I have a BIOS machine I cant boot using my SD card for example, which I need to do. I imagine writing (or porting) a driver for UEFI to interface with that SD card reader would be an order of magnitude simpler than doing the same by modifying my BIOS (which I've seriously considered doing).
You can inject a custom one into your BIOS image, but if you have PCI/PCIe available, you can get cards that have an OPROM onboard. The easiest/hacky way is an old NIC that someone has reverse engineered enough to flash its OPROM; you're just using it for the OPROM, the NIC functionality is unused.
Otherwise, if you want to actually integrate a driver for an internal SD card reader (which isn't a USB one) into the BIOS, then an Option ROM (INT 13H hook) would be the way to go.

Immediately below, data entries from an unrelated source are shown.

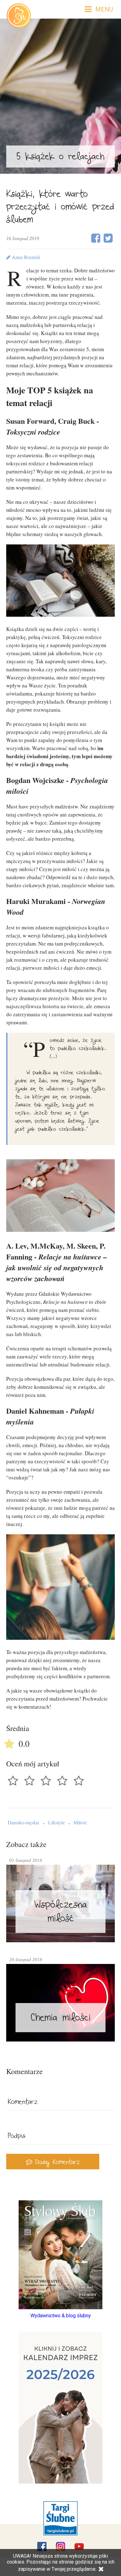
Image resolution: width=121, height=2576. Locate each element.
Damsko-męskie (23, 1822)
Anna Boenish (25, 257)
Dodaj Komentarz (56, 2163)
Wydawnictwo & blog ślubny (60, 2316)
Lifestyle (56, 1822)
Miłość (80, 1822)
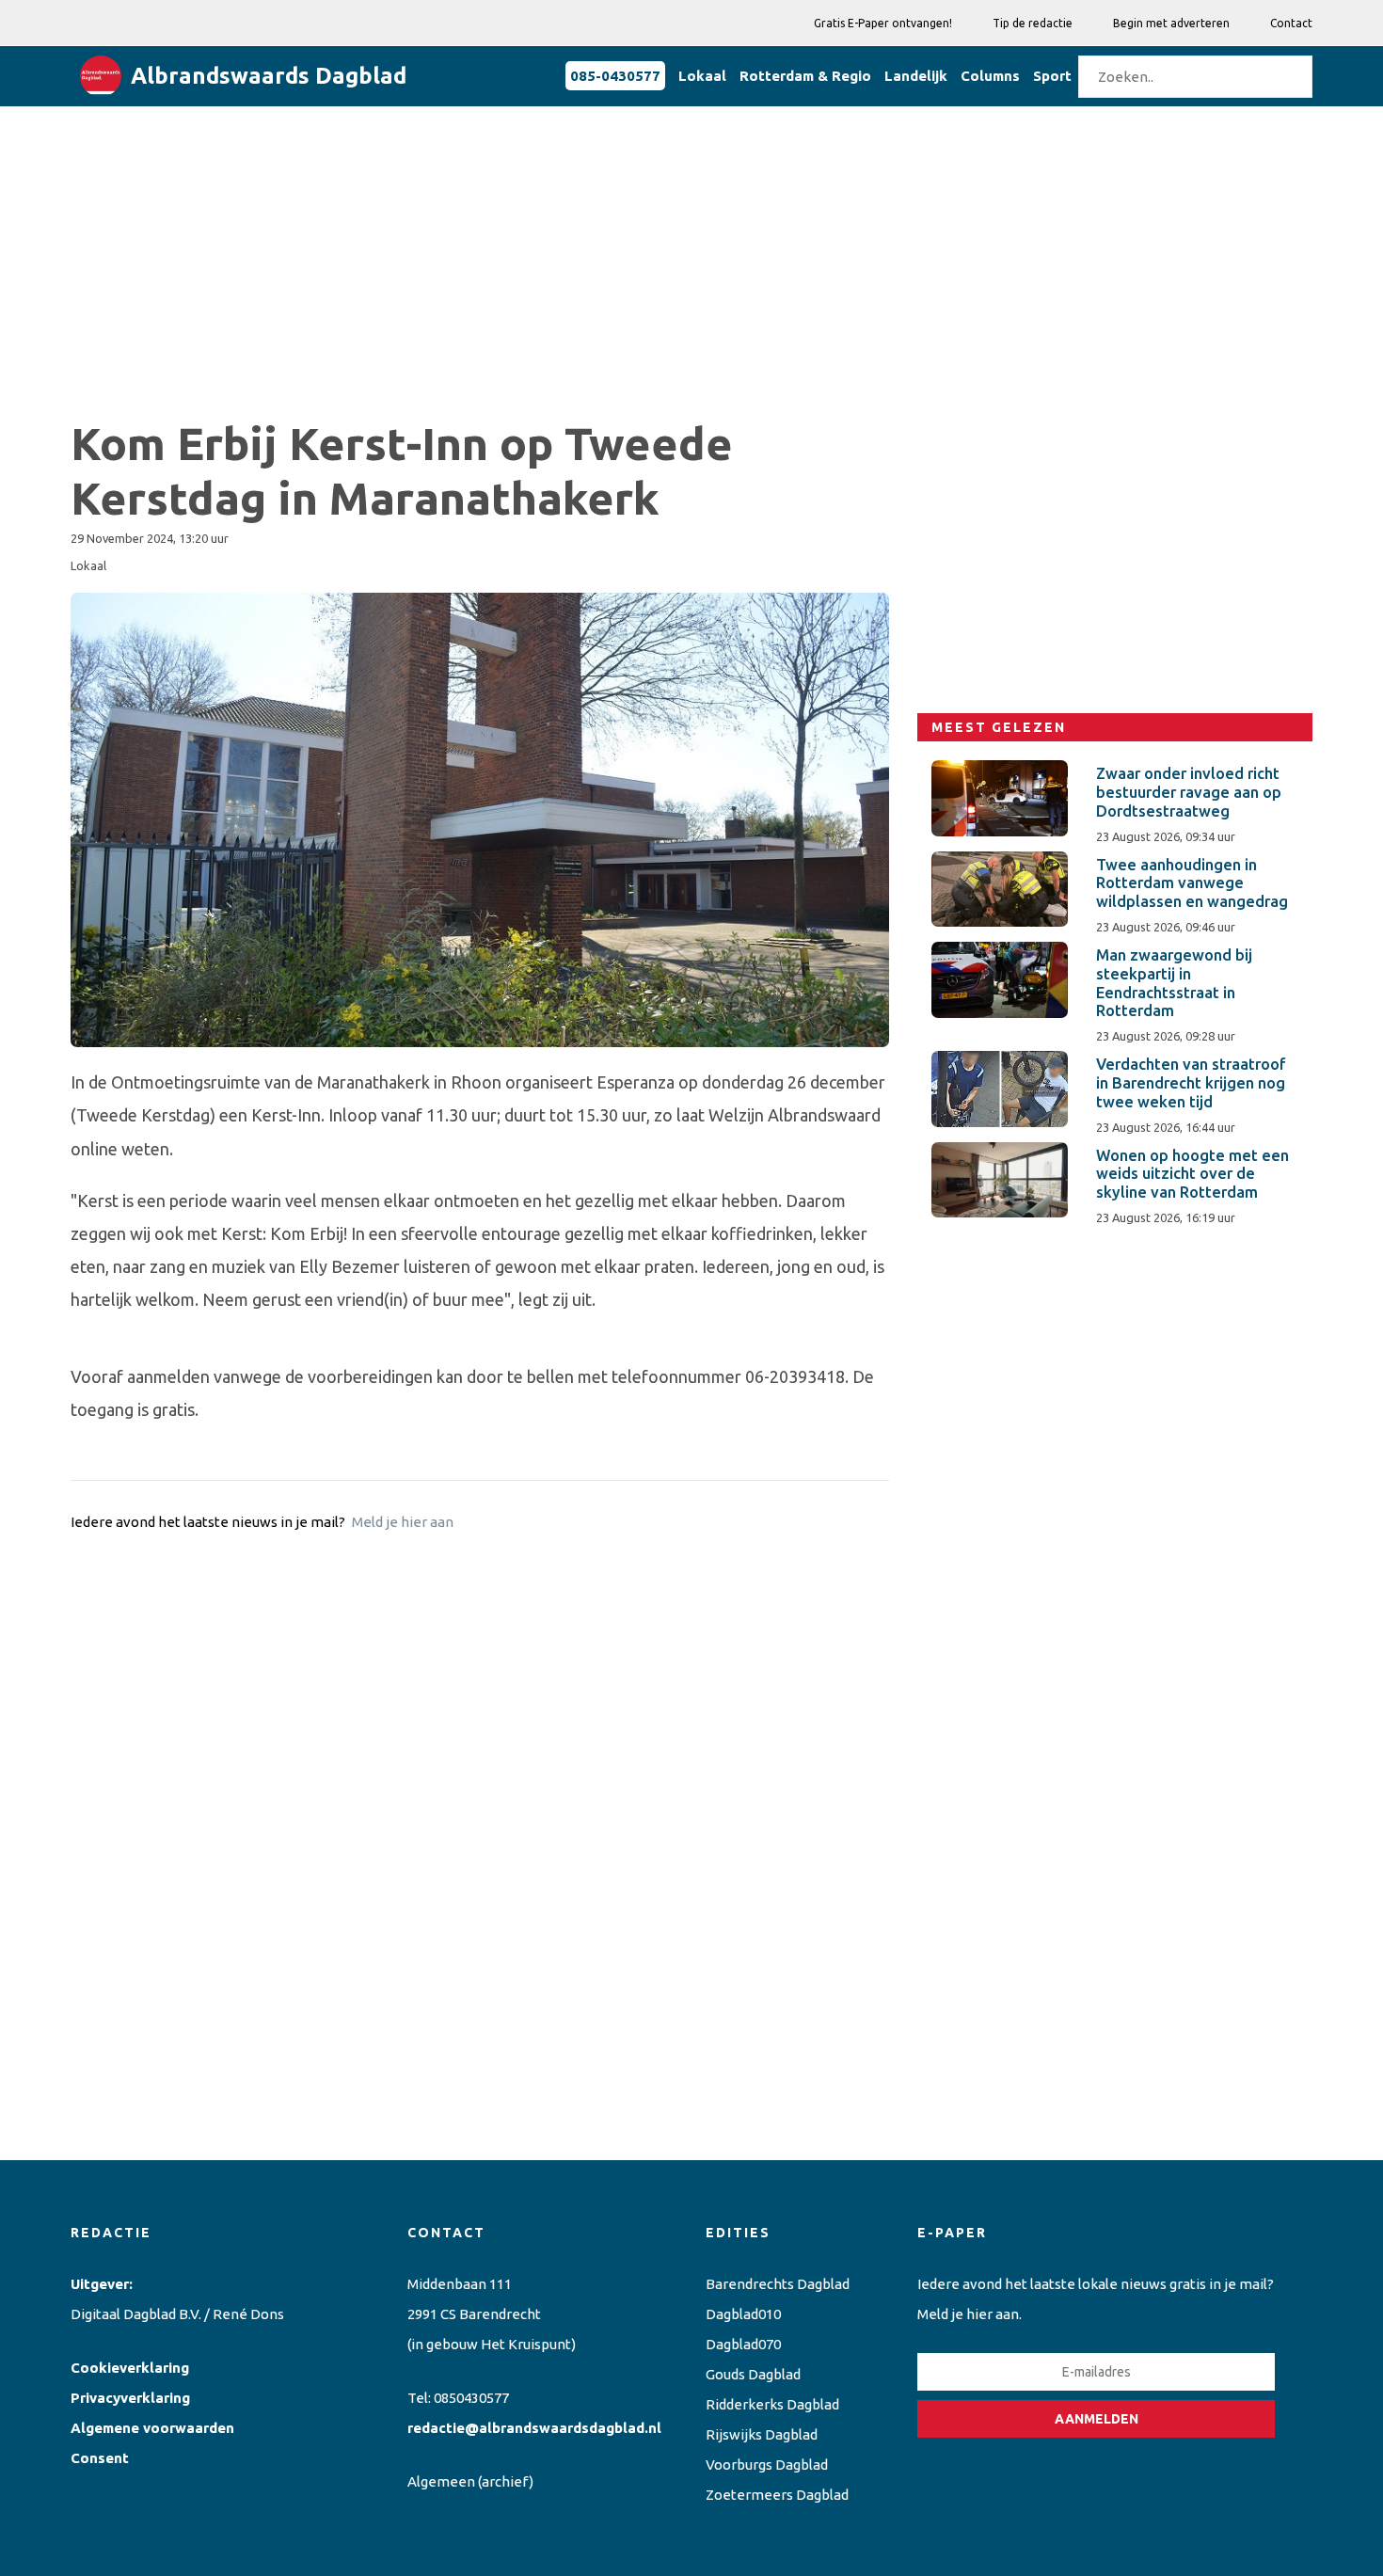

A decade ago I was very well versed in how the bits and bytes of the MBR, partition table and BIOS boot process worked.
Since then, I was completely out of the loop, and this filled me in.
See also yesterday's story about the 2016 MBP not supporting Linux...
When your motherboard dies and you need to put in a new one, now you have to boot off a CD/DVD/USB Stick to get to the boot manager utility. Then you have to figure out the command line parameters since the first time the OS installer did it for you.
At minimum the motherboard setup menu should give you FULL editing cabability of the NVRAM variables. I should be able to add, modify and delete any and all entries without having to boot something first.
Last motherboard I tried using the efibootmgr on got bricked. And there was no way to clear it like you can with normal BIOS NVRAM.
From the article about the fallback path: "This mechanism is not designed for booting permanently-installed OSes."
Plus there is only one fallback path so we're back to the situation of multiple OSes fighting over the fallback path.
And from the article a disadvantage of the BIOS: "It’s inconvenient to deal with – you need special utilities to write the MBR, and just about the only way to find out what’s in one is to dd the contents out and examine them."
But now with UEFI we need a special utility to manipulate the EFI NVRAM variables. The motherboard setup only lists the names of the entries. No editing and no listing of the details.
So my criticism is valid. The information stored in the UEFI bootmanager NVRAM should have been in a file(s) in the system partition.